Cybercrime is both pervasive and expensive, as modern problems go.
According to reports, citing the University of Maryland, there is an attempted hack every 39 seconds. By some estimates, cybercrime will have cost the world $6 trillion by 2021 in damaged and destroyed data, stolen money, lost productivity, theft of intellectual property, theft of personal and financial data, embezzlement, fraud and post-attack disruption to the normal course of business.
As Visa’s Melissa McSherry, SVP and global head of credit and data products, told Karen Webster in a recent conversation, fraudsters are persistent and often sophisticated, and VisaNet is a favored target — as it has been for decades.
“The fraudsters are very creative — and they use high-tech tools and artificial intelligence [AI] as well. They are constantly testing out network security patterns, and taking a very structured approach to [try] to break through our defenses. They are always learning from us, as we are learning from them,” she said.
The trick is to make sure Visa’s education about fraudsters stays ahead of the fraudsters’ education on VisaNet — and, as the world learned yesterday (June 17), it is a trick that Visa is pulling off convincingly. The card network announced that its AI-based Visa Advanced Authorization (VAA) security product has helped issuers prevent an estimated $25 billion in annual fraud.

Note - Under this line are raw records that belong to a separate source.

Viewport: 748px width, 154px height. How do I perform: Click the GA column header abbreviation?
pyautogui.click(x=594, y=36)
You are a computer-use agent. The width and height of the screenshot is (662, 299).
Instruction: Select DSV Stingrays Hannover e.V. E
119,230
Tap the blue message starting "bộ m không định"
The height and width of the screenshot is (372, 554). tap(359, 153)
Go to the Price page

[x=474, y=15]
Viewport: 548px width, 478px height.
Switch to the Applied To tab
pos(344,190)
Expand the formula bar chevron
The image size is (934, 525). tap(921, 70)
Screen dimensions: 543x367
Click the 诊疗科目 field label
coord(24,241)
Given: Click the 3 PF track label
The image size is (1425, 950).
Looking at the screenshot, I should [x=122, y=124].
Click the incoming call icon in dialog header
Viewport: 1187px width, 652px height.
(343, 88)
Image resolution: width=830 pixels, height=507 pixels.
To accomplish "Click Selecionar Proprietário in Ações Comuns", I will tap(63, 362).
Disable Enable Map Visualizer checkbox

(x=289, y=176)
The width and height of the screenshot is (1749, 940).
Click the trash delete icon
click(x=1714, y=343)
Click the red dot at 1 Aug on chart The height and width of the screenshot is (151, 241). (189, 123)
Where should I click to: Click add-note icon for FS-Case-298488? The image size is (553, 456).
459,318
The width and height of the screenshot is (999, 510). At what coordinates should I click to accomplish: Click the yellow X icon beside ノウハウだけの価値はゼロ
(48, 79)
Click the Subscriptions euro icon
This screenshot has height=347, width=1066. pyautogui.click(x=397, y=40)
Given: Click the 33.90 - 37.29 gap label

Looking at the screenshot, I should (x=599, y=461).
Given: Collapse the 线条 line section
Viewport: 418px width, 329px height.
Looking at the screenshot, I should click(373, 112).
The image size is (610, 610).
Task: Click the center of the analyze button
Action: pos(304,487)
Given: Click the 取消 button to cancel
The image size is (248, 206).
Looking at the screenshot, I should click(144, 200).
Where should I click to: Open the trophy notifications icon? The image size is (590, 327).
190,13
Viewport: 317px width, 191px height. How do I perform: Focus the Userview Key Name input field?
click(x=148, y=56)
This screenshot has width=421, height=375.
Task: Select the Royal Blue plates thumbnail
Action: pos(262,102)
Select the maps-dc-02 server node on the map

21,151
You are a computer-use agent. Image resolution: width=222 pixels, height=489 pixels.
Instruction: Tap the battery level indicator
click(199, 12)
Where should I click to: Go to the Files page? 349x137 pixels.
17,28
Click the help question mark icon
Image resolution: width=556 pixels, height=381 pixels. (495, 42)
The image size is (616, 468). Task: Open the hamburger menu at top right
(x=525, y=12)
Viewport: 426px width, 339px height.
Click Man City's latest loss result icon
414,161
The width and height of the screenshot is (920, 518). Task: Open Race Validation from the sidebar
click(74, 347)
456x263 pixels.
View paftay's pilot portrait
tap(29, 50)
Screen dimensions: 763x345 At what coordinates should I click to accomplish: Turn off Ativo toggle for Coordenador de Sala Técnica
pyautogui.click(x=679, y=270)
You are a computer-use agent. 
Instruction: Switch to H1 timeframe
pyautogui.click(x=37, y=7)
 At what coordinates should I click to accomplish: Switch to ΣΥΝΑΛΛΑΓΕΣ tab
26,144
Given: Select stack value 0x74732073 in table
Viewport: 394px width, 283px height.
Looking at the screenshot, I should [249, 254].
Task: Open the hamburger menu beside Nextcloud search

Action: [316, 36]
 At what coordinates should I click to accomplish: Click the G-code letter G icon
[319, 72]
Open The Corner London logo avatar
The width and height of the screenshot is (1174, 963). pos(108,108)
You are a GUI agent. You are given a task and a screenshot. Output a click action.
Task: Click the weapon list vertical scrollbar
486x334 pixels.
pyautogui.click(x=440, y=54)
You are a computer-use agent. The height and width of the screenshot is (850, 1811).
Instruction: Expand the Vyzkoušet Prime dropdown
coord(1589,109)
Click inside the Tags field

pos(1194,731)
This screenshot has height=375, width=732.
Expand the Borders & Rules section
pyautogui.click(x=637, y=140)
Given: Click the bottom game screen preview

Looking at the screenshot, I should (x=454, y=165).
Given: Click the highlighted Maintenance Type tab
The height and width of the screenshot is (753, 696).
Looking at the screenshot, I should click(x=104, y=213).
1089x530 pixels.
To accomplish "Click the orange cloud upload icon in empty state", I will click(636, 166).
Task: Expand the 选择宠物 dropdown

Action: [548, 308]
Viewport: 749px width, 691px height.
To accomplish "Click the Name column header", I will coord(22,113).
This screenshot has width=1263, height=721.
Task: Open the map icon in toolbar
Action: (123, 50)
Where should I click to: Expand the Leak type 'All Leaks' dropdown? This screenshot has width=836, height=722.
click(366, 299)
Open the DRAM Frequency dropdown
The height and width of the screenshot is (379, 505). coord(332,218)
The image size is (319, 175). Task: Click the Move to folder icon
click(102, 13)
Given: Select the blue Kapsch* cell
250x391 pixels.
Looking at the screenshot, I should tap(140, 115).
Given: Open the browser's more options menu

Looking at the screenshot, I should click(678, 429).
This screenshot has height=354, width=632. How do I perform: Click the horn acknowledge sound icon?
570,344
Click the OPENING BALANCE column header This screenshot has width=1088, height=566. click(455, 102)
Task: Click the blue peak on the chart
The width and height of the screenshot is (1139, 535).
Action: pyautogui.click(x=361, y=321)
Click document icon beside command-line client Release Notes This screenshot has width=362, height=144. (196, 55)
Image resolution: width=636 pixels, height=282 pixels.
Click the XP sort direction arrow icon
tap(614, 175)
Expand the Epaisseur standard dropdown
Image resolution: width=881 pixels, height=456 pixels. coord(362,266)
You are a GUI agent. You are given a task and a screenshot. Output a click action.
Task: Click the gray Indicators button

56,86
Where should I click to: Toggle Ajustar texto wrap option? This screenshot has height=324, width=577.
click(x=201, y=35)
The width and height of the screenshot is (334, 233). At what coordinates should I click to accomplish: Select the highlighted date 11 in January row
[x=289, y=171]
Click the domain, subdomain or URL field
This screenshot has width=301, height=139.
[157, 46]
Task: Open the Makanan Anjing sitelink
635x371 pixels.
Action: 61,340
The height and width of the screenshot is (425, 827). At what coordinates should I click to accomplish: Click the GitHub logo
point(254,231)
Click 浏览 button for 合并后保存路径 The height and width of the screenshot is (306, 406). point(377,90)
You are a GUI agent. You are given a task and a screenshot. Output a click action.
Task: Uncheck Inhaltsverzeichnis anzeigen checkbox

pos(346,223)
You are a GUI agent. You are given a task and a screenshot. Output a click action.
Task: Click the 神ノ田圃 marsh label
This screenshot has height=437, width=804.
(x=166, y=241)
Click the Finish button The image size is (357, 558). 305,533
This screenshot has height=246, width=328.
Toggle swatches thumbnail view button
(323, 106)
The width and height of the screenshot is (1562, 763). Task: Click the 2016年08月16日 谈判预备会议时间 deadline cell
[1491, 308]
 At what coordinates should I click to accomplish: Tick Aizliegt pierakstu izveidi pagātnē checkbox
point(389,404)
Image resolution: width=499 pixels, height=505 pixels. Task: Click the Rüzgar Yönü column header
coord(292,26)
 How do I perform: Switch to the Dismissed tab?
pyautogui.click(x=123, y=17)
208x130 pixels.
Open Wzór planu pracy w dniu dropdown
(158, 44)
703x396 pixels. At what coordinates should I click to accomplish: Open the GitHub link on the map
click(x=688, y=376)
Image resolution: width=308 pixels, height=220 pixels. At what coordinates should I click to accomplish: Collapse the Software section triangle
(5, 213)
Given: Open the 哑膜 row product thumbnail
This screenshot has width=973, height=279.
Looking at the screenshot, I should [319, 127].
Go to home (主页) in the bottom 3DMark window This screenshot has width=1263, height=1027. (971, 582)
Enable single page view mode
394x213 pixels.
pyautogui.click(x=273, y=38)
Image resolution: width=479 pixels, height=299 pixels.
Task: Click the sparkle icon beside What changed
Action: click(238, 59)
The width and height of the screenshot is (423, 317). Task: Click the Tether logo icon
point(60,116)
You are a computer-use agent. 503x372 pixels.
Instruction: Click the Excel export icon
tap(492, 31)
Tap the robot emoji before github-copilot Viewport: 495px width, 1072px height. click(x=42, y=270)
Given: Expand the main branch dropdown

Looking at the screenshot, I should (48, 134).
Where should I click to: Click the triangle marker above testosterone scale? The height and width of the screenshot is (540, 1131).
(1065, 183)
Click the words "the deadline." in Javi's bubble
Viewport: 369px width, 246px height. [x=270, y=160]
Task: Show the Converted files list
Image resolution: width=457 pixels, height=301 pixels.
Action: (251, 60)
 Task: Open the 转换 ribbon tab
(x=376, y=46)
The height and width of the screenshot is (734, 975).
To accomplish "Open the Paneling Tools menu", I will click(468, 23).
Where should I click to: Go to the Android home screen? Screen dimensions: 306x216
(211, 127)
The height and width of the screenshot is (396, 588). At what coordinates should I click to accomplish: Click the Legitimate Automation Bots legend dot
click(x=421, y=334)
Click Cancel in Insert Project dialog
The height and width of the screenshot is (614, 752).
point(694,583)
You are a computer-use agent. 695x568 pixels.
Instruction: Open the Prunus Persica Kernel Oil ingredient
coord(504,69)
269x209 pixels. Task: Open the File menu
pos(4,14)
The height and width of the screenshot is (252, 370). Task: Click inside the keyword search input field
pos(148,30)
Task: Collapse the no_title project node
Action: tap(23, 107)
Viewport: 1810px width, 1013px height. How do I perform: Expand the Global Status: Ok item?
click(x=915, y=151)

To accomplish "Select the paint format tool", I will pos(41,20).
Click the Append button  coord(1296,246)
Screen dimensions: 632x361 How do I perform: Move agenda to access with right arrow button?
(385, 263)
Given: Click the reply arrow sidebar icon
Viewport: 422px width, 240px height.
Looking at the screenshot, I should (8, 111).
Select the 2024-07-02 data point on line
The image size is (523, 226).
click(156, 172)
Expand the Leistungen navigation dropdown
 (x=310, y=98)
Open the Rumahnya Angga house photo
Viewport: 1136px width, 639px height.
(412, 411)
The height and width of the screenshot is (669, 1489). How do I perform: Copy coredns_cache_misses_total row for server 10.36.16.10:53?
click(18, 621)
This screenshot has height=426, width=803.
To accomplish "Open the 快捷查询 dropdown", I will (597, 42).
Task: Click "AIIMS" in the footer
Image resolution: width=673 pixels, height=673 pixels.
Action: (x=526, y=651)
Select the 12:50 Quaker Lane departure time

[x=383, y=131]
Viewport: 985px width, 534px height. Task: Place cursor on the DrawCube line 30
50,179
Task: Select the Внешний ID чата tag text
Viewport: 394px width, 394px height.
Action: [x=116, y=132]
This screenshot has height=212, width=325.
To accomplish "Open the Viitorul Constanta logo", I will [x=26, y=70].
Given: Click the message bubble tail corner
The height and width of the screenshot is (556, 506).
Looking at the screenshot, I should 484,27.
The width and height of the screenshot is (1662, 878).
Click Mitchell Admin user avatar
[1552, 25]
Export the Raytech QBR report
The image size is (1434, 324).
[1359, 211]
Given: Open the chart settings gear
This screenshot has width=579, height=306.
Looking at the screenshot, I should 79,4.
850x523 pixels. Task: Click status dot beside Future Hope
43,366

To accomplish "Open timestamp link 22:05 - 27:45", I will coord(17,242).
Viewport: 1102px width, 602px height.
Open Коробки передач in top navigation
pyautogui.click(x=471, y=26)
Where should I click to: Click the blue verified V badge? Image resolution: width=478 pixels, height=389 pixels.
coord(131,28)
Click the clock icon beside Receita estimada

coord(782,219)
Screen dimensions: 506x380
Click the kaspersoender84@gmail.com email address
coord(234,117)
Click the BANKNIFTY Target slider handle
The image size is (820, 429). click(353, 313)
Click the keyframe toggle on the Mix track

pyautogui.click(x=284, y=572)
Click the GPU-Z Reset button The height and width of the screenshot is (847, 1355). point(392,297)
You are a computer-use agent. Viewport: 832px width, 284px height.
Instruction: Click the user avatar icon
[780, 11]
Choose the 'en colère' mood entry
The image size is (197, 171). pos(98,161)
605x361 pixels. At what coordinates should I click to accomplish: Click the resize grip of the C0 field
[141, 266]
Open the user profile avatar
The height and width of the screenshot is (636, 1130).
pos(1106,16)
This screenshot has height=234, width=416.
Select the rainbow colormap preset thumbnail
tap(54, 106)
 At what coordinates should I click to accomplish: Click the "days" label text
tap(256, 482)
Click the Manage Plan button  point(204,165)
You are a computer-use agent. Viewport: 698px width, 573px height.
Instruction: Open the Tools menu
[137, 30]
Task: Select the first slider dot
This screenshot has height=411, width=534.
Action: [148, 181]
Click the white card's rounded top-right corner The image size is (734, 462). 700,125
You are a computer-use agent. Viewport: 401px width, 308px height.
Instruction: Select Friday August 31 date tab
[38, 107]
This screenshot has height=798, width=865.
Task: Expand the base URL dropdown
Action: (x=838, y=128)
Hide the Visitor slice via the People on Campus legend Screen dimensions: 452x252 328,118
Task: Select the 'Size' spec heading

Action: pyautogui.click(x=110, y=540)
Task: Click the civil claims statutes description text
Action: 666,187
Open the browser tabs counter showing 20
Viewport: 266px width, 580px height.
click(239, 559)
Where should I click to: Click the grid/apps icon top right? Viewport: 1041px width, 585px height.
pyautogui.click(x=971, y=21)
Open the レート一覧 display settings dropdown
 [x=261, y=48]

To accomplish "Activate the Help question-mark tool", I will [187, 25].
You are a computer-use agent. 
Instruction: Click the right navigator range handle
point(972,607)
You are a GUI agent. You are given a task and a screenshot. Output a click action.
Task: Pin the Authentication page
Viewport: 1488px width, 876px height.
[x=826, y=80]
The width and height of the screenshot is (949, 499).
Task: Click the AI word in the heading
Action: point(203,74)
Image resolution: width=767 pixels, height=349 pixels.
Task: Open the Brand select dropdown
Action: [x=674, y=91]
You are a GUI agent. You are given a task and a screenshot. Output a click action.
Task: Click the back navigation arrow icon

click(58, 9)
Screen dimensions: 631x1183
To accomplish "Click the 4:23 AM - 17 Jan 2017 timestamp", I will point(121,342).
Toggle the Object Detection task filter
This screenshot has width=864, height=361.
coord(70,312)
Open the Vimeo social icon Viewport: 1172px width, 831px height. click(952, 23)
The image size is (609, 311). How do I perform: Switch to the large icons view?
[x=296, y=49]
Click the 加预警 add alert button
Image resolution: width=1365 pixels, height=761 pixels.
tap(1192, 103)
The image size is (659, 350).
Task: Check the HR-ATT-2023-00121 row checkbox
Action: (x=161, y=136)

Overall, Visa’s global fraud rates are at a historic low at less than 0.1 percent.
The results, McSherry told Webster, point to the iterative approach Visa has applied to its cybersecurity priorities in the more than two and a half decades since Visa first incorporated neural-net (AI) technology into VisaNet as a fraud-fighting tool, as well as to how foundational AI modeling is across the entire suite of security-connected products Visa offers. However, they also point to the many miles still left to go as Visa — with its partner merchants and issuers — faces the next half of the challenge. Keeping bad transactions out is important, she said, but making sure good ones go through is arguably even more important.
The AI Foundation
There might be a temptation to look at the entire box of security tools Visa throws at cybercrime and wonder if AI is being given too much credit — when things like Chip-and-PIN cards and tokenization have also been part of that 0.1 percent result.
McSherry acknowledged that point, noting that — in a world where hacks are coming at nearly two a minute — a deep and diverse toolbox is a good thing. Many of those hacks are what she and Webster called “amateur hour” attempts, which are about as effective or worrisome to Visa as a fork-armed man would be to a fortress. Yet, when the criminals go pro (and are backed by international, organized crime or, in some cases, state actors), the efforts get more sophisticated and multi-tiered. The uses for the purloined data and funds, she noted, also get more socially corrosive.
However, even in that diverse set of tools, she told Webster, “Al is fundamental to everything we do.”
“At every layer (in authentication, authorization), there is some sort of modeling as part of the security toolset,” she explained. “And in every one of [those layers], at least one of those models is leveraging AI to make it better. It is pervasive in how we prevent fraud.”
Visa can never kick back and rest, she noted, as fraudsters don’t rest. However, having been at this kind of data-focused, fraud-fighting for over two decades has its advantages, particularly in developing multi-leveled responses.
“The question we now have to use that data to answer is, ‘How do we prevent fraudsters from disrupting transactions?’” McSherry said, and the answer to that is bigger than just stopping that bad ones.
Letting More Good Through
While saving $25 billion in fraud losses is a good thing, it is an accomplishment that Visa can take no time to focus on because it’s on to the next problem: battling false declines. Customers, she noted, aren’t terribly understanding when their cards get declined for any reason but insufficient funds/credit. If they don’t understand why a card doesn’t work, they nearly instantly stop trusting it, and the card drops to the bottom of their wallets.
What Visa is now explaining to clients is that many transactions it is ranking with low-risk scores are getting declined.
“We say this isn’t just about being safe. This is about customer experience, and keeping loyalty and trust in place. It really helps them to see that broader context, and [reevaluate] how their fraud rules are balanced,” she said.
Moreover, as AI increasingly expands into background risk-based authentication contexts, Visa is able to unlock much more data and build that into its models. As this happens more, pushed around by open data regulation in Europe, Visa can build more of that authentication data into risk models — it is seeing fraud rates go down and authorization rates go up.
This is a better experience for the consumers, which asks less of them, yet keeps their data privacy safer than it was before.
It’s a lot to do — and a lot of integration and persuasion. In cybersecurity, McSherry noted, one can never take a low rate of fraud for granted because there is a virtual army of hackers always hoping to turn the tide in the battle. However, it helps that Visa has been guided by the same philosophy since 1993 in pushing its AI efforts — and it’s paying off.
“Our goal is to make sure every good transaction goes through, [and] every bad one is declined,” she said. “We work very hard at preventing fraud, but we also [work] hard to know what is low-risk enough that it should be passed through.”